Poly question--sex life

Morgaine

New member
Hi all,

New here, but not new to poly/ENM. I've been dating non-monogamously for 7 years and am currently in a 3.5 year primary relationship.

My question is how to navigate his much lower sex drive with me-- now that we live together, his drive to have sex with new people has not abated in the least. I very much desire sex with my primary, and feel connected through that, and also like having sex with others. It has gotten to the point that he cannot finish with me, but will finish with new people. That has been and is very painful for me to hold.

Yes, we've tried sex therapy, I'm in therapy myself. Addiction is also a part of his story, so there's that factor.

I am his longest relationship in 15 years, and our sex life at the beginning was very hot and kinky, but then began to abate about 1 year in, which normal, NRE worn off. But maintaining sexual connection is very important to me, and doesn't feel as important to him, because he'd rather be with new people than me. But he loves me. It's so confusing.

Has anyone else struggled with this as the partner, or even someone who has this experience? I want to understand, and am trying to figure out if I can stay in this relationship with this sexual piece being such a intense struggle. Thanks so much!
 
First of all, since you just mention a sexual problem, this isn't about polyamory, at least on the surface. He loves you, but not others? He just wants sex with multiple partners?

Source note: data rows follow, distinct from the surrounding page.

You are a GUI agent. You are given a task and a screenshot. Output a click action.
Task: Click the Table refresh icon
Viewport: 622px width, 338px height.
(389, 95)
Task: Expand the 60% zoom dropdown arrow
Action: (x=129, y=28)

You mention an addiction. Is that to a substance, or is he a so-called "sex addict"? Is he locked into only being able to get aroused by the novelty of someone new? Sometimes we call people like this NRE junkies.

I'm sorry the sex has dwindled between you two. Mismatched libidos can be a problem in any relationship, mono or poly, kinky or vanilla. One of my partners has a much lower drive than mine, mainly for physical health reasons, but she also has ADHD. Our bond is very strong otherwise, so I have no desire to break up. However, as a person with a perhaps higher than normal sex drive, I feel our bond is stronger after we do have our occasional sex. However, I've just come to accept this. Unlike your partner, Pixi is not off having sex with others instead of with me, and she does orgasm when we have sex.

One way I've dealt with it is to find another partner who does have a libido that matches mine, so that I'm not climbing the walls.

I hope your partner gets his addiction under control. Dating someone with an untreated illness is hard and frustrating.
 
Hello Morgaine,

It sounds like your primary is letting his NRE guide his sex drive. As long as someone is new, he is turned on by them. But as soon as their newness wears off, his NRE goes away, and he loses interest in them. Unfortunately you are finding yourself in that last category.

I'll assume that there'll always be someone new for him, someone who will "steal his attention" from you. In that case, you'll have to decide whether you'll want to live with this situation for the rest of your life -- or if you'd rather have a discussion with him about it.

Just some thoughts,
Kevin T.
 
Actually, I don't think it's normal that your sex life already dwindled at only 1 year in.

But I think the problem is your partner, not you. Does he normally never have relationships that last very long?

It sounds like your partner likes newness, variety, kink, and maybe excessive stimulation.

The sex between you two worked when it was new for him, and therefore stimulating enough for him. Is there any way to recreate that feeling of "newness"? Like a new kink dynamic to explore?

But even that would only last as long as the new kink was "new enough" for him.

I'm sorry you are in this situation. I'm not sure what to advise you, since you've already tried sex therapy.

It sounds like maybe he has accepted this about himself--that he just needs "newness" to be sexually satisfied so he will always have to be seeking new short-term flings. But with you he also found enduring love, so he is happy emotionally with you.

You don't need to stay with him just because he loves you. It's okay to not want to spend your life with someone who isn't super interested in having sex with you.

Or, alternately, you can decide that non-monogamy is an effective solution to his lack of a sex of drive with you, because you can have other partners of your own. You can accept that this is how he is and that your connection with him is not very sexual and that's okay.

But I, personally, would not be okay with having a nesting partner who has a low libido with me but a high drive with others. I could accept a partner with a lower libido than me in general, but it would be too painful for me if he weren't interested in me sexually but were interested in others. Sexual connections are important to me.
 
It's not normal just because NRE fades. To me, he doesn't see you as a romantic/sexual partner, more like a teammate or family member. I think that happens to people when they find partners who are useful and convenient, but don't invoke passion or lust.

I find a lot of men actually don't expect to find that within a core, long term relationship anyway. They think women who both involve those feelings over the long term and are compatible as life partners are as rare as unicorns. So they kind of expect a "homely" life with the wife and any sort of passion to come from other sources (or not at all). This is where polyamory has its place for a lot of men. They have the comfort of a "homely" wife and the passion of a summer fling all in one.